Start of EXERCISE INPUT
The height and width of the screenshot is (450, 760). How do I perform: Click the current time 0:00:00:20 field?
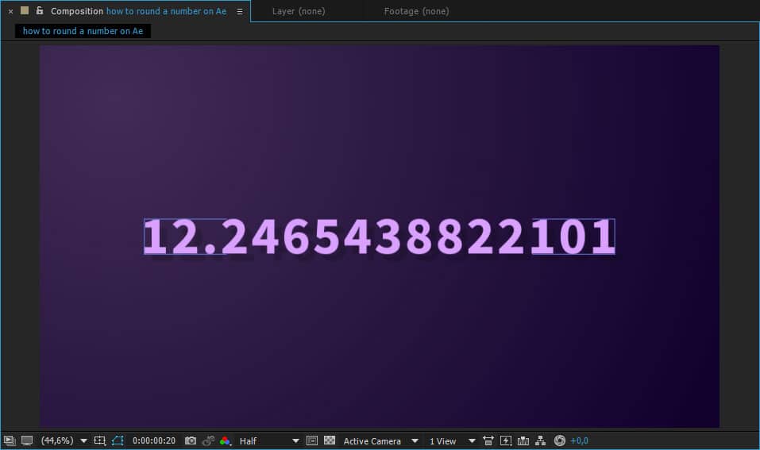[x=154, y=440]
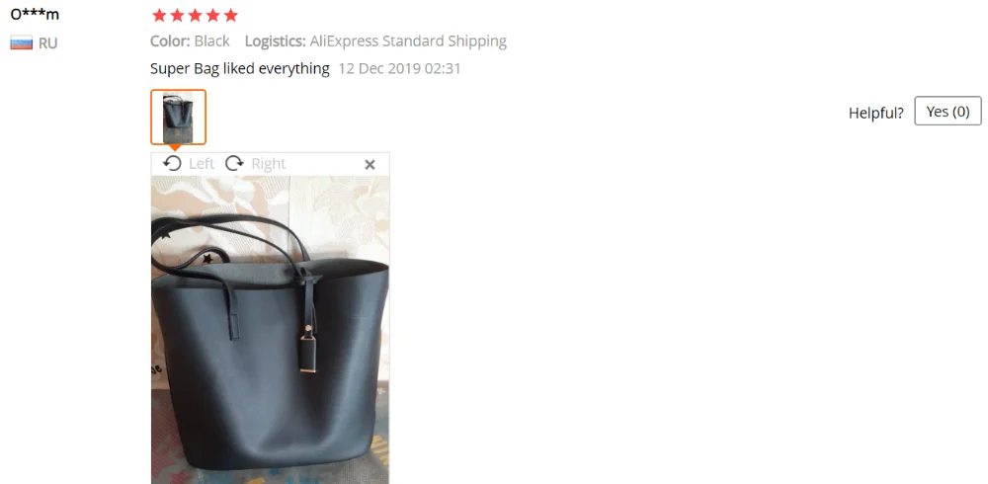Click the third red rating star
Image resolution: width=988 pixels, height=484 pixels.
pyautogui.click(x=196, y=15)
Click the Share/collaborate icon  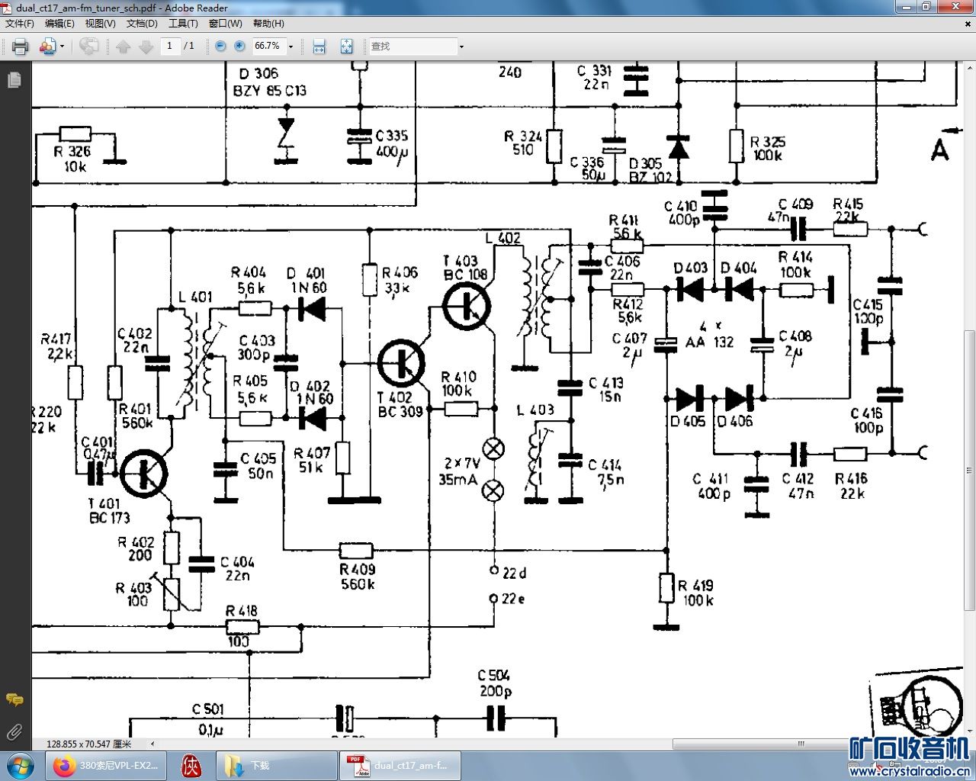click(47, 47)
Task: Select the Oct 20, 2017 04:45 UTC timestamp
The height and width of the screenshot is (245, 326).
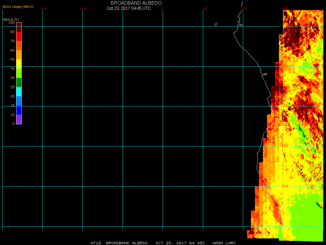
End of EXERCISE INPUT
• _ABOUT THIS EXERCISE_
Find the line that contains "Task: Select the". Reproduce it and every later line of the records exactly, minus the pictures.

• _RESULT BELOW_
Task: Select the Oct 20, 2017 04:45 UTC timestamp
The height and width of the screenshot is (245, 326).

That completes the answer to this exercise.